Sungguh, Pratikno sama sekali tak menyangka kalau obrolannya awal Oktober 2014 lalu soal tata organisasi istana kepresidenan dengan Gubernur DKI Jakarta ketika itu Joko Widodo (Jokowi), membuat  ia harus duduk di kursi Menteri Sekretaris Negara. Ketika itu, Jokowi sudah dipastikan bakal terpilih sebagai Presiden RI. Padahal background nya adalah seorang pengajar dan S2 dan S3 nya bidang otonomi daerah.  Tapi, seperti falsafahnya yang selalu ia utarakan, “biarlah seperti air mengalir”. Ya, Pratikno pun mengalir mengikuti alur yang melaju. Seperti wawancara dengan Men’s Obsession yang mengalir dan akrab. Didampingi staf khusus dan Asisten Pribadinya, ia pun lancar bercerita tentang kiprah setahun lebih sebagai Mensesneg.


Bapak dari seorang akademisi dan sekarang menjadi menteri, apa perbedaan paling mencolok seorang menteri dan akademisi ?
Kalau akademisi banyak tahu, banyak bicara. Kalau jadi Mensesneg itu kan banyak tahu tapi sedikit bicara, bahkan nggak boleh bicara. Bukan merahasiakan, tapi justru bisa menimbulkan dampak yang tidak perlu. Memang Negara kan ada punya rahasia, tapi sekarang kan pak presiden malah justru suka keterbukaan. Dari anggaran sampe level mana, dibuatkan agar masyarakat tahu dan mengontrol. 


Bagaimana  kesan pertama menjalani tugas sebagai Mensesneg ?
Sebelum menjadi menteri, awal pertama itu hari Jum’at 24 Oktober 2014, udah langsung persiapan untuk perkenalan menteri.
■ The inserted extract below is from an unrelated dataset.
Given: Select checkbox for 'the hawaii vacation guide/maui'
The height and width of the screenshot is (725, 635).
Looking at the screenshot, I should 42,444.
Saya diminta ikut rapat oleh presiden. Sampai waktu itu kan muncul berita, “Pratikno sudah memimpin rapat di Sekneg, persiapan pelantikan menteri”. Ada yang bilang saya ngga tahu diri, padahal waktu itu status saya ikut rapat karena diminta presiden.  Itulah ceritanya perkenalan menteri, hari Minggu saya dengan Pak Presiden berbicara mulai dari bagaimana perkenalan menteri ini. Waktu perkenalan menteri itu, kita menyiapkan bagaimana format perkenalannya. Usulannya bagian protokol kan waktu itu di ruang Kredensial, tempat penerimaan Dubes itu. Tapi berkembang menjadi di halaman tengah istana. Waktu itu saya belum Mensesneg, tapi karena diminta Presiden, ya sudah saya siapkan. Waktu itu Presiden tidak mau pakai podium. Saya meyakinkan ke teman-teman protokoler bahwa presiden kita ini, nggak mau yang begini-gini. Maka pakai standing mic saja, maunya sama, nggak mau keliatan lebih tinggi. Ya sudah, akhirnya pakai standing mic saja. Akhirnya Presiden dan Ibu Negara kedepan dulu, saya kan dipanggil yang pertama waktu itu, saya di kasih tau protokoler sama paspampres “pak, nanti berdiri satu meter dibelakang sebelah kanannya pak presiden.” Katanya.  Kemudian saya berdiri disebelah kanan pak presiden, satu meter dibelakangnya. Pak presiden nyariin saya, “pak Rektor, pak Rektor disini. Presiden panggil saya pak Rektor. Ya, kemudian saya disuruh maju ke depan selurusan dengan beliau. Jadi pak Presiden melanggar kebiasaan protokoler, itu pengalaman pertama dan juga pengalaman pertama bagi rekan-rekan di protokol.